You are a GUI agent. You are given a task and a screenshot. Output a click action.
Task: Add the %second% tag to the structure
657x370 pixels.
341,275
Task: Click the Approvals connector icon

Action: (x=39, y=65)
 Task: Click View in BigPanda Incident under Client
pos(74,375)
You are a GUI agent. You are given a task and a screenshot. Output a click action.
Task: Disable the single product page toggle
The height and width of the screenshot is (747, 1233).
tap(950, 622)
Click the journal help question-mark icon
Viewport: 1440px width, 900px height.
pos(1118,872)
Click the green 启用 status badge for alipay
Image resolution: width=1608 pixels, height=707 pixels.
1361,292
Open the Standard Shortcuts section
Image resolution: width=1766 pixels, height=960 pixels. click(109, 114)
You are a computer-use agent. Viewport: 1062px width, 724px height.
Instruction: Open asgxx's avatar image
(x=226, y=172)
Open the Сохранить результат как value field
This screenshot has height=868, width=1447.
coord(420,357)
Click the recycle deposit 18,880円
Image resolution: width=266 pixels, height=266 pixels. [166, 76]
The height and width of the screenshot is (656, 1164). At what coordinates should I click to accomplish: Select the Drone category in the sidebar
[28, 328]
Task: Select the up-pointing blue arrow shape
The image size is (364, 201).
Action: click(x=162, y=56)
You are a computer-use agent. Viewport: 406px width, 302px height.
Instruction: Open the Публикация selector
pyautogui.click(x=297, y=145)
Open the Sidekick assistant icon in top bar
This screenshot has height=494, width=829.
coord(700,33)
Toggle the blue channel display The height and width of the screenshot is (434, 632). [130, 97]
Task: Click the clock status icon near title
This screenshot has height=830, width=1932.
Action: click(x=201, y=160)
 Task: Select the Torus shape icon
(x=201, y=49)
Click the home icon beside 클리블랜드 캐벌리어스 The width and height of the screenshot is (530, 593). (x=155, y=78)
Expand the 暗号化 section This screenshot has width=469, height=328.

━━━

Prompt – Can you format the material from its first line through the line containing "pos(74,375)", both included, as a JSON list of strings with one string per line and blank lines omitted?

Solution –
[
  "You are a GUI agent. You are given a task and a screenshot. Output a click action.",
  "Task: Add the %second% tag to the structure",
  "657x370 pixels.",
  "341,275",
  "Task: Click the Approvals connector icon",
  "Action: (x=39, y=65)",
  " Task: Click View in BigPanda Incident under Client",
  "pos(74,375)"
]